Les 460 conchyliculteurs du bassin de Thau vont aussi bénéficier d’aides directes et indirectes. Le conseil départemental de l’Hérault a promis un million d’euros réparti en trois volets :
- 35000 € d’aides à la communication dans le cadre de ladite campagne
- 90000 € d’exonérations de droits de tables
- 875000 € d’aides directes
Aides directes et indirectes
Yvon Pellet, le vice-président du Département délégué à l’Agriculture et à l’Economie rurale, veut aller vite.
Quand il y a une crise, l’important ce sont les besoins immédiats du producteur. Il faut aller très vite. On a souhaité mettre en place une aide directe sur justificatifs, bonifiée pour les jeunes, car on part du principe qu’une entreprise qui démarre n’a pas forcément la trésorerie pour se relever.
Yvon Pellet, vice-président du conseil départemental de l’Hérault délégué à l’Agriculture et à l’Economie rurale
Le conseil régional et l’agglomération de Sète Agglopôle verseront également chacun un million d’euros. Ces deux collectivités ont également débloqué respectivement 920000 euros et 300000 euros sous forme de prêts d’honneur à taux zéro et d’aides remboursables.
Et pour le plus long terme, les communes de Sète Agglopôle entameront d’ici fin 2024 des travaux sur le réseau d’assainissement, afin que les eaux usées ne viennent plus polluer la lagune. Enfin, l’Etat entend accentuer sa lutte contre la cabanisation autour de l’étang, également à l’origine de nuisances environnementales sur le bassin versant.
Plainte pour atteinte à l'environnement
Une solidarité bienvenue, mais qui n’a pas empêché les professionnels de maintenir leur plainte pour atteinte à l’environnement contre X et envers Sète Agglopôle et la société Thau Maritima, gestionnaire du réseau d’assainissement.
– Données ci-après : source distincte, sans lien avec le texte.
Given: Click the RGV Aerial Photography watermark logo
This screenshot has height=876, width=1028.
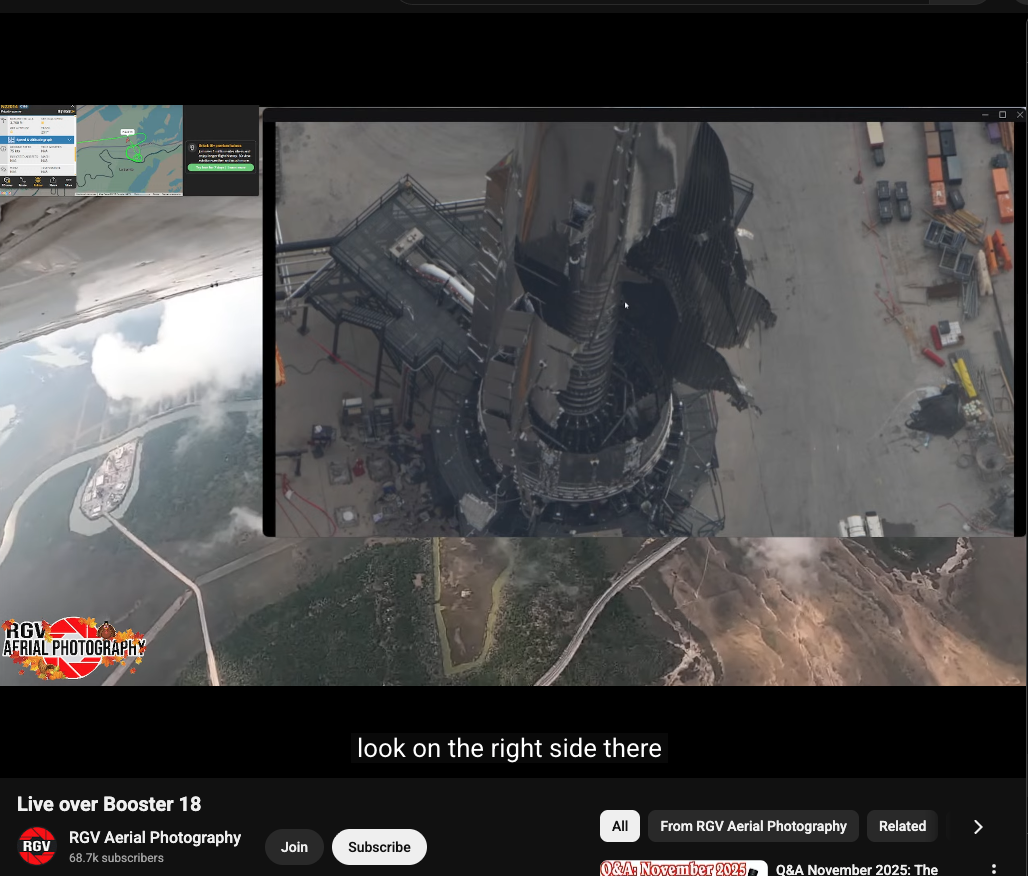Looking at the screenshot, I should click(x=73, y=647).
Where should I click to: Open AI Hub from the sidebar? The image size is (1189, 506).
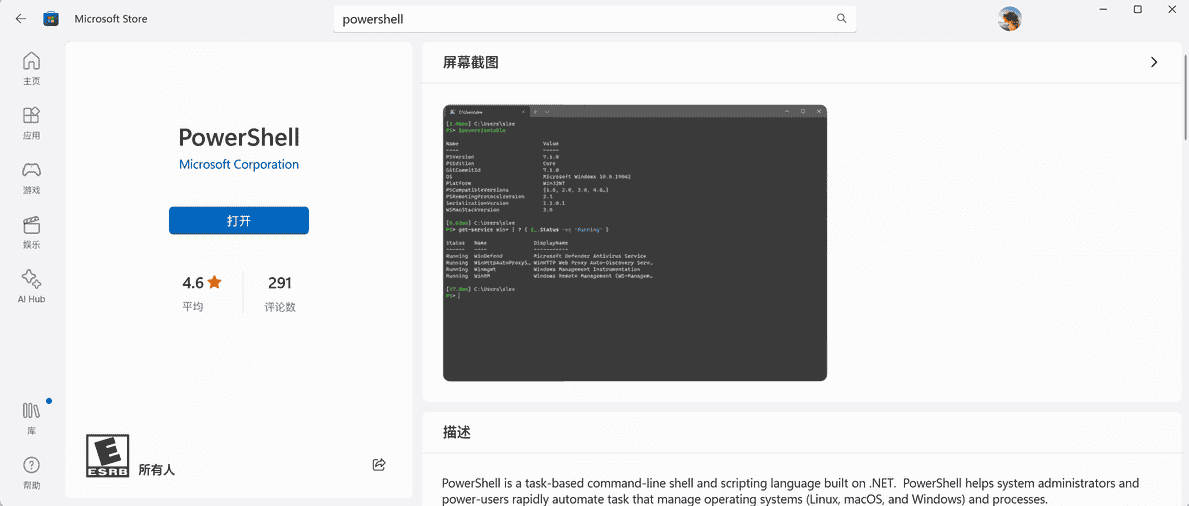point(32,286)
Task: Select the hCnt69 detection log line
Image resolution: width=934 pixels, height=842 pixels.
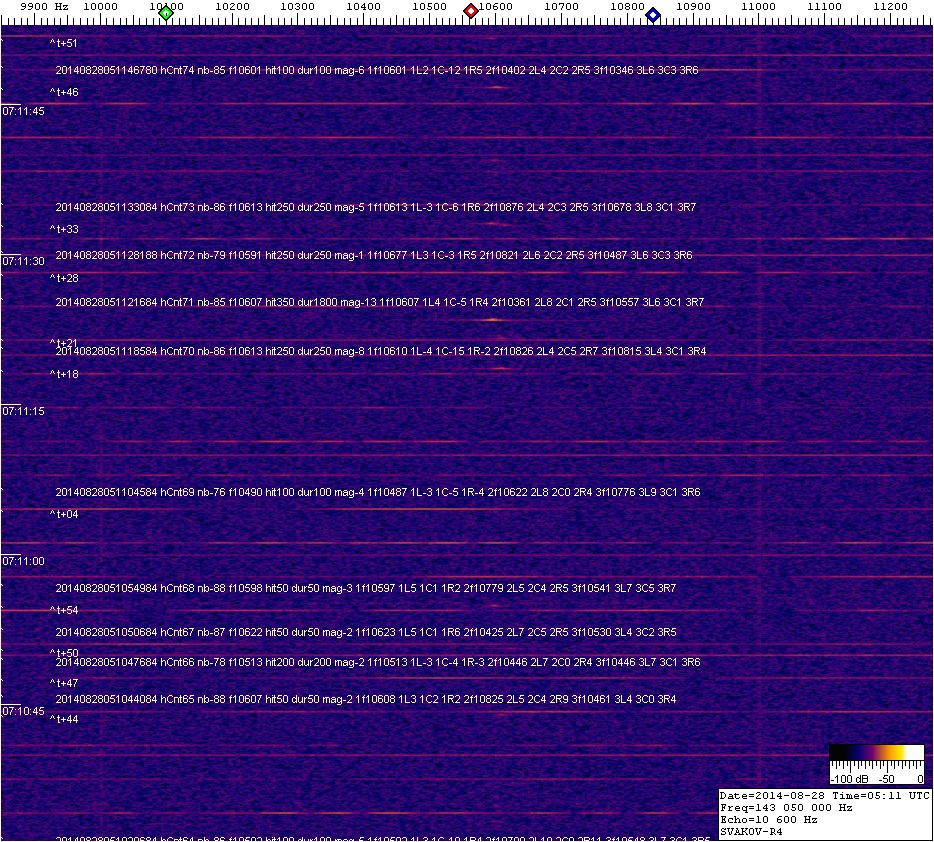Action: tap(377, 493)
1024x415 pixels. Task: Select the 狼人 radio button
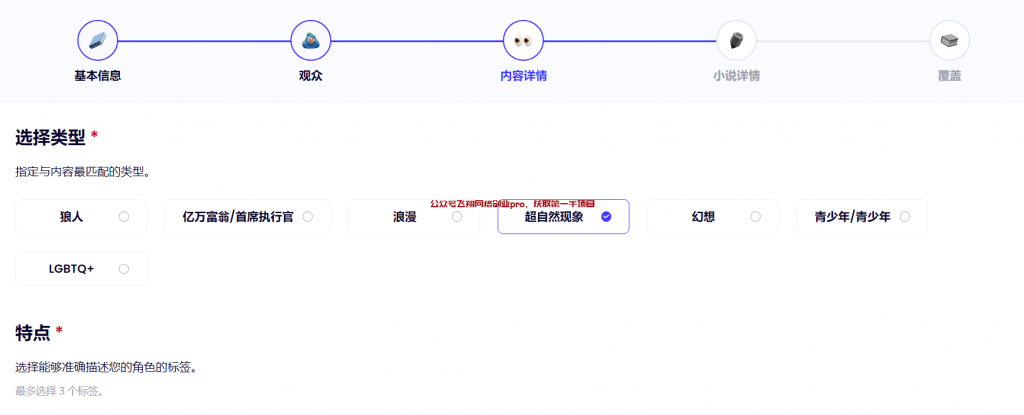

Cette procédure, enclenchée dans le cadre des articles L.216-6 et L.432-2 du code de l’environnement concernant le délit de pollution des eaux, est une première en Méditerranée. Laurent Arcella attend beaucoup de cette procédure : "on veut une réponse concrète et claire sur d’éventuels dysfonctionnements ou façons de travailler dans les stations d’épuration : qui est responsable ?"
De son côté, l’agglomération de Sète Agglopôle, dans un communiqué publié sur son site internet et intitulé « Soutien aux conchyliculteurs du bassin de Thau », rappelle qu’elle a déjà engagé d’importants travaux de réduction des rejets d’un montant de 19 millions d’euros, à quoi s’ajoutent les 65 millions investis dans la nouvelle station d’épuration en cours de construction à Sète. Elle précise : "Si des incidents ont été enregistrés au cours des pluies du 15 décembre dernier, ceux-ci sont sans commune mesure avec les déversements qui ont pu survenir par le passé. Aucune alerte n’a d’ailleurs été déclenchée suite à ces épisodes et des ouvrages comme le bassin de stockage-restitution de Marseillan ont démontré leur efficacité".
L’enquête sera longue, "sans doute 4 à 5 ans" selon Laurent Arcella.